A different plan for 'Urgent Fury'

The invasion of Grenada in 1983 was the first large scale military maneuver since Vietnam for the US armed forces. Although completely successful in it's goals, the operation has been widely criticized in the way it was planned and carried out. Basically, there are two areas that are criticized:

1. The forces involved were a hodgepodge of essentially seven battalions of US special forces; Marines, Airborne, SEALS, Rangers, etc. Coordination between them was not always good. It's been alleged that the selection of forces was done to give all the services a shot at this first major conflict. An alternate plan proposed was to use mostly Marine units for the invasion.

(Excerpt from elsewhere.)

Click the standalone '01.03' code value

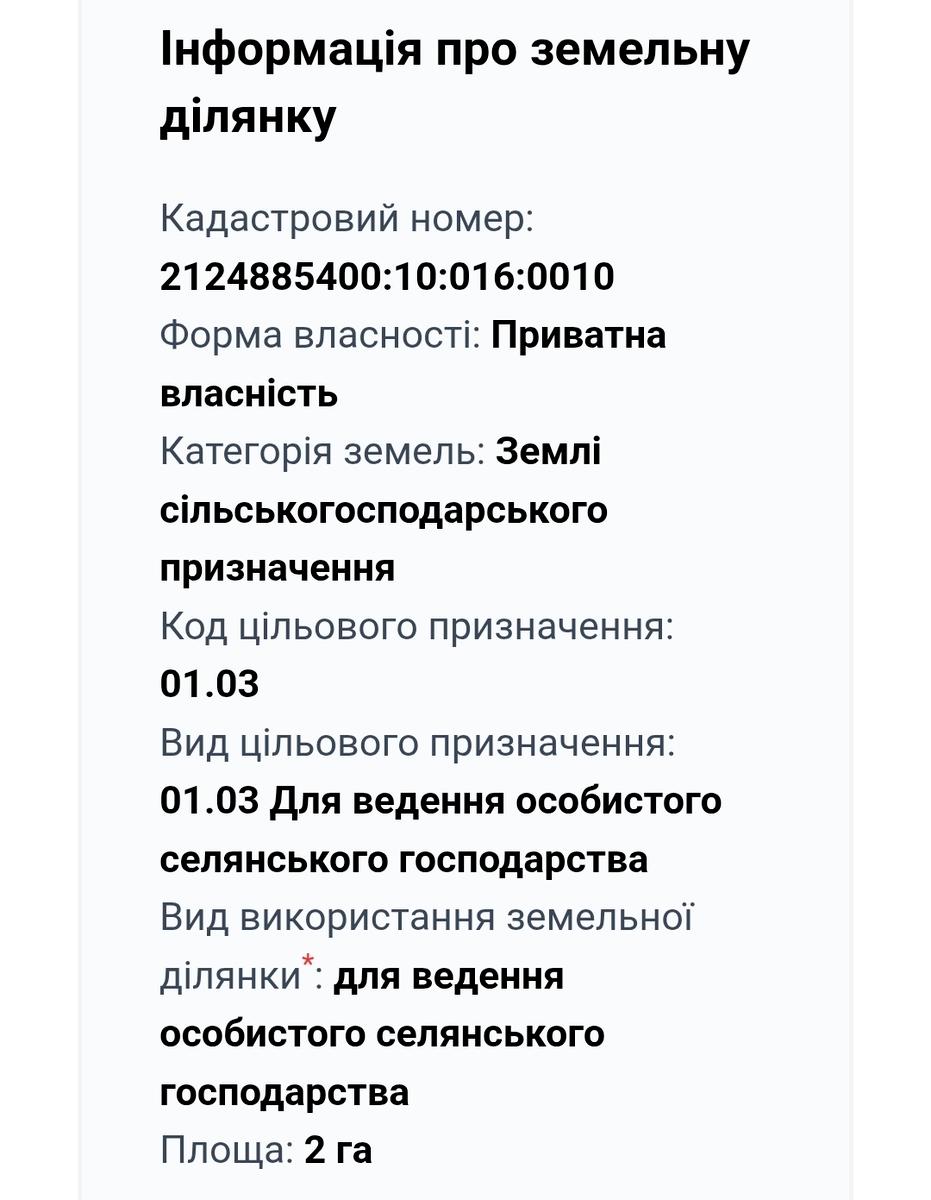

2. The intelligence gathered before the invasion was nowhere near good enough. There was a real lack of 'boots on the ground' human intelligence, in spite of the fact that Grenada was in such chaos that it would have been absurdly easy to get it. The US didn't know how many Cuban soldiers were on the island (not that many, it turned out), where all the US medical students were living, and how many Grenadans were actually armed and in the field. The US was very lucky in that the Grenadans never took the students as hostages, since they didn't get around to rescuing them quickly.

So, leaving out the political aspects and concentrating on the military aspects only, WI the US had spent more time getting human intelligence and figured out the size and location of Cuban forces, roughly where the students were, and a better idea of Grenadan forces, and then made Urgent Fury a sole Marine/SEAL/Navy operation?